Film Review: Beasts of No Nation

Directed by: Cary Joji Fukunaga

Written by: Cary Joji Fukunaga

Starring: Abraham Attah and Ibris Elba

Beasts of No Nation tackles a subject that is rarely touched upon in mainstream cinema. Director Cary Joji Fukunaga has been outspoken about the difficulty of getting the film funded. The film has since been purchased by Netflix, giving it a wider audience but also subsequently hurting the films theatrical release.

The film follows Agu (Attah) a young boy growing up in an unnamed African country. The fact that the country is unspecified is important to the overall impact of the film. Fukunaga is not as much interested in the particulars but rather the humanity behind the story. We are taken in by Agu through interior monologue. He is content with his modest life in his village as civil war encroaches, his innocence a false sense of security to the films impending violence. At the beginning of the narrative Fukunaga cleverly places our protagonist in a frame within a frame, creating a distance between audience and subject. It is this distance that the director will endeavour to breakdown throughout the narrative.

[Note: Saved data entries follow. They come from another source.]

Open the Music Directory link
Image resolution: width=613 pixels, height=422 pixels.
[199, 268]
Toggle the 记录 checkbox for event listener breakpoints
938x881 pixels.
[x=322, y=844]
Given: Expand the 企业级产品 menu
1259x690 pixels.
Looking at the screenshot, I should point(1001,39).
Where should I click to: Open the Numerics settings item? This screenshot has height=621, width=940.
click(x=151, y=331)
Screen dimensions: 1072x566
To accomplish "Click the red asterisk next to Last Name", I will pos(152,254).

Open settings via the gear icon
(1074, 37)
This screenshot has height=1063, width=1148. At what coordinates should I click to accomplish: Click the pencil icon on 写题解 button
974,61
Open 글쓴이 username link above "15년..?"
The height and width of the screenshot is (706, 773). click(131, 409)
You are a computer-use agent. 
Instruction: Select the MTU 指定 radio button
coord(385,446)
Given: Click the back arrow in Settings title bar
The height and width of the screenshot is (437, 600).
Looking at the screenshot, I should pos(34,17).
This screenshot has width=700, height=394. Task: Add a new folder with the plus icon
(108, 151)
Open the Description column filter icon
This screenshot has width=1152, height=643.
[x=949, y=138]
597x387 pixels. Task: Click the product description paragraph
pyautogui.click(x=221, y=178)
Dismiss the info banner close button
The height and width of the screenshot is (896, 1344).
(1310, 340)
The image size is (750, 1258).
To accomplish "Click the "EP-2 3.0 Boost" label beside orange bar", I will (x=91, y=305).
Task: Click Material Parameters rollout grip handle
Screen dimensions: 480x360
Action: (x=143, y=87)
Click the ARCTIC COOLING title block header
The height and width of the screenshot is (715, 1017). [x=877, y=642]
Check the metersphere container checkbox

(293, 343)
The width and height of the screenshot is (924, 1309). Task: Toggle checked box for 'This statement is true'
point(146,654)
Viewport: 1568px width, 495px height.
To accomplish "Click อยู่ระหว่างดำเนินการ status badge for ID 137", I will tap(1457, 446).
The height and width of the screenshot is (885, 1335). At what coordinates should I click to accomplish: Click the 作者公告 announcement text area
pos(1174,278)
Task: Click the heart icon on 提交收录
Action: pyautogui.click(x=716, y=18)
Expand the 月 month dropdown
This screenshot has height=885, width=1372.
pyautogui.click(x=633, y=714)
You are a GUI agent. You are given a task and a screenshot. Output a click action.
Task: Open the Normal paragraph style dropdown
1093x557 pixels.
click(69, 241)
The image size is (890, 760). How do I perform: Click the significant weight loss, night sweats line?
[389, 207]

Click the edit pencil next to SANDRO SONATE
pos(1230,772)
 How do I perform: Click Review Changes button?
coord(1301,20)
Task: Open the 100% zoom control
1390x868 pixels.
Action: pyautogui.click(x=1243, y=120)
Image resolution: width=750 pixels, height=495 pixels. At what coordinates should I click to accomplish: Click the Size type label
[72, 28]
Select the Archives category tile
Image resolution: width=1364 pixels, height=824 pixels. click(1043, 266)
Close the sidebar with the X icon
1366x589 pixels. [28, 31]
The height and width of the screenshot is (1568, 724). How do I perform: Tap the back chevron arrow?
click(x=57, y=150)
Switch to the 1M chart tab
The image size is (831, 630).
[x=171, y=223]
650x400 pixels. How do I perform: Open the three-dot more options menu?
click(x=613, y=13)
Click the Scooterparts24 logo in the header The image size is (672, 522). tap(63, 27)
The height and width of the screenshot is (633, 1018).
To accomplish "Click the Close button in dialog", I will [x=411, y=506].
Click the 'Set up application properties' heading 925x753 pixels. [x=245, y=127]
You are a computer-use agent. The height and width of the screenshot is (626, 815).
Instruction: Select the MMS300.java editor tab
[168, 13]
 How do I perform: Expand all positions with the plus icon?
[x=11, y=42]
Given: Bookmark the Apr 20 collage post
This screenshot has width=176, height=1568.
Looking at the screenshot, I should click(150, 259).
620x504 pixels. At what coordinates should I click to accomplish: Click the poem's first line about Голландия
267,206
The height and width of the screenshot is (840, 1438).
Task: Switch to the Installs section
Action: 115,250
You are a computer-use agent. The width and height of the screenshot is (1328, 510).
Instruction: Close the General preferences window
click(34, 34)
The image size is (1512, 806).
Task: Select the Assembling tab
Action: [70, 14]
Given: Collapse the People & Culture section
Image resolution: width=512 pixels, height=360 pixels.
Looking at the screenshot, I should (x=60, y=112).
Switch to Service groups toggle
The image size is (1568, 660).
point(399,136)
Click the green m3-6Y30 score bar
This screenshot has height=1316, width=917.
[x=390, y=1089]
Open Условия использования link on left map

When war finally reaches his village Agu’s life is torn to shreds as he is lucky to escape into the surrounding jungle amid gunfire, bloodshed and executions. Agu is consequently taken in by a tribe of rebels led by the charismatic Commandant (Elba). Beasts of No Nation is strongest in its depiction of the systematic transformation of an innocent young boy into a ruthless, bloodthirsty child solider. During a cult like initiation Agu’s innocent spirit dies as the Commandant converts him into a pawn in a war whose purpose is not readily apparent.

Fukunaga, who is also responsible for the cinematography, has a knack for creating the bleakest of atmospheres. Like in the first season of True Detective (2014), Fukunaga makes his character’s reality the audience’s nightmare. His interest in the occult permeates the script. Children with automatic weapons are brainwashed by repetitive chants supposedly in the name of their country’s sovereignty. Hatred and oppression are legitimised by revenge.

Beasts of No Nation forces its audience to contemplate at the dire circumstances of child soldiers in Africa. It doesn’t have the same cinema verite style as Jean-Stephane Sauvaire’s Johnny Mad Dog (2008) but its visceral impact ensures Agu’s character arc is felt. During the narrative Agu is changed from an innocent young man to a work torn self-proclaimed old man whose PTSD is impenetrable to psychiatrists who haven’t lived his pain.